Paola De Carolis, ཿCorriere della Sera 18/1/2004 pagina 16., 18 gennaio 2004
Panos Zavos, professore statuintense d’origine cipriota, ha annunciato dalla Gran Bretagna, "paese dei pionieri della fertilità", d’aver impiantati un embrione clonato nell’utero di una donna sterile di 35 anni
Panos Zavos, professore statuintense d’origine cipriota, ha annunciato dalla Gran Bretagna, "paese dei pionieri della fertilità", d’aver impiantati un embrione clonato nell’utero di una donna sterile di 35 anni. Per il minsitro della Sanità è "un abuso delle scoperte genetiche degli ultimi anni"; la Royal Society la considera un’affermazione "priba di dimostrazione scientifica, credibile quanto quella dei Raeliani". Zavos, che non ha rivelato il nome della paziente né data e luogo dell’operazione ("non in Usa, Gran Bretagna o altri Paesi europei"), fa sapere che lui e la sua équipe hanno "sperimentato la tecnica in modo approfondito in Medio Oriente": "Le analisi del sangue diranno se la donna è incinta. Anche con embrioni normali le probabilità sono del 30 per cento".

▸ **ESERCIZIO**
Trascriva integralmente l'articolo qui sopra sull'embrione clonato annunciato da Panos Zavos, riproducendolo carattere per carattere.

▸ **DATI GREZZI**
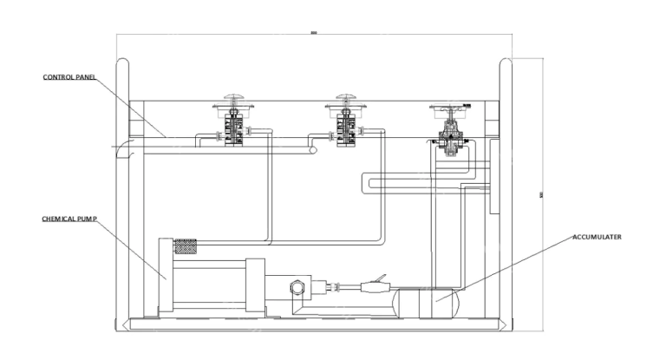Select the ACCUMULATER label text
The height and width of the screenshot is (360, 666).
click(598, 236)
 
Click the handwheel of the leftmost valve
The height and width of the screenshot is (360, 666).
click(232, 97)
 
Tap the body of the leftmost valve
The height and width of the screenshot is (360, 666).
click(232, 131)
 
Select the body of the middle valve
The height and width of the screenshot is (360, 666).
click(344, 131)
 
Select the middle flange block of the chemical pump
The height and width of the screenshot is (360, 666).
click(255, 285)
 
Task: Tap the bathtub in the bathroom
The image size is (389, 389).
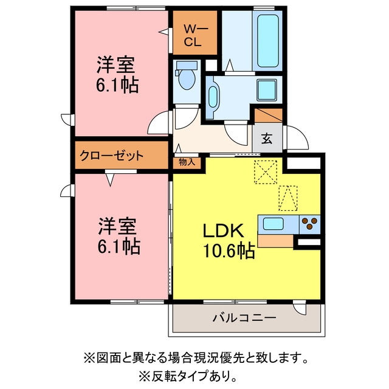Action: click(268, 41)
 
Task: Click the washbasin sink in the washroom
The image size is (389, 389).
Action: click(213, 97)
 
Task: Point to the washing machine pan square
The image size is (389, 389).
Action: click(267, 90)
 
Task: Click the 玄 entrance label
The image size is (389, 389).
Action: click(267, 139)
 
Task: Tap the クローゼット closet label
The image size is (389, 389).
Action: click(112, 156)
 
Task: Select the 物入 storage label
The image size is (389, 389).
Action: click(187, 162)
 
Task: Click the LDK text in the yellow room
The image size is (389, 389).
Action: click(223, 231)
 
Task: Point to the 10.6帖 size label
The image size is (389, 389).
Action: click(229, 250)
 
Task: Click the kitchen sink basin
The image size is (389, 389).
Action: click(273, 224)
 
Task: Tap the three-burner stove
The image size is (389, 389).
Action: click(310, 224)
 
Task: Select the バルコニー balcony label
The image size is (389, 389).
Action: click(244, 317)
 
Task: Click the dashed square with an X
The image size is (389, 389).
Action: click(266, 172)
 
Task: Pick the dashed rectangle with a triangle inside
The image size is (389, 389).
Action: click(287, 198)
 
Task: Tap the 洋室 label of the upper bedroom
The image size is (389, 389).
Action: click(115, 65)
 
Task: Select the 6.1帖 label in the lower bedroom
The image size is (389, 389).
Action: click(119, 246)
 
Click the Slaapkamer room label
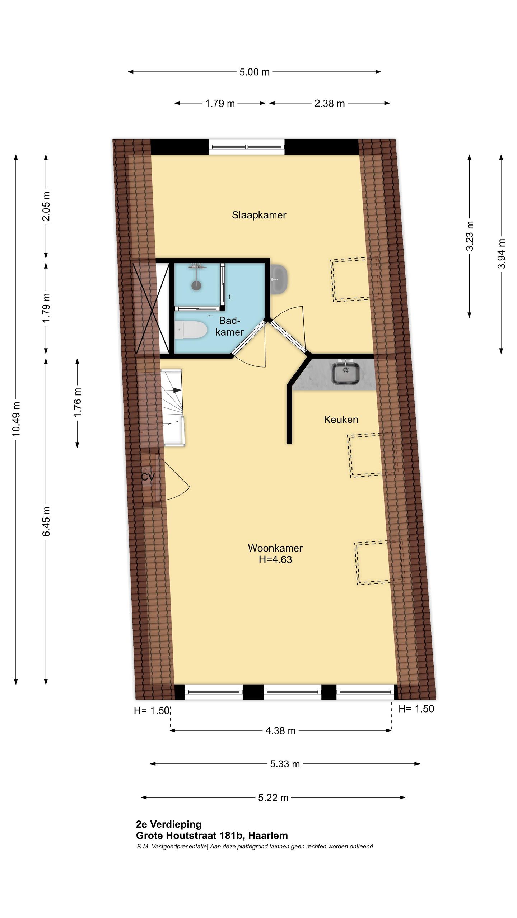(259, 215)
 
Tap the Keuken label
(341, 420)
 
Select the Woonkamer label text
(275, 548)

▸ **RISPOSTA SCRITTA**
Paola De Carolis, ཿCorriere della Sera 18/1/2004 pagina 16., 18 gennaio 2004
Panos Zavos, professore statuintense d’origine cipriota, ha annunciato dalla Gran Bretagna, "paese dei pionieri della fertilità", d’aver impiantati un embrione clonato nell’utero di una donna sterile di 35 anni
Panos Zavos, professore statuintense d’origine cipriota, ha annunciato dalla Gran Bretagna, "paese dei pionieri della fertilità", d’aver impiantati un embrione clonato nell’utero di una donna sterile di 35 anni. Per il minsitro della Sanità è "un abuso delle scoperte genetiche degli ultimi anni"; la Royal Society la considera un’affermazione "priba di dimostrazione scientifica, credibile quanto quella dei Raeliani". Zavos, che non ha rivelato il nome della paziente né data e luogo dell’operazione ("non in Usa, Gran Bretagna o altri Paesi europei"), fa sapere che lui e la sua équipe hanno "sperimentato la tecnica in modo approfondito in Medio Oriente": "Le analisi del sangue diranno se la donna è incinta. Anche con embrioni normali le probabilità sono del 30 per cento".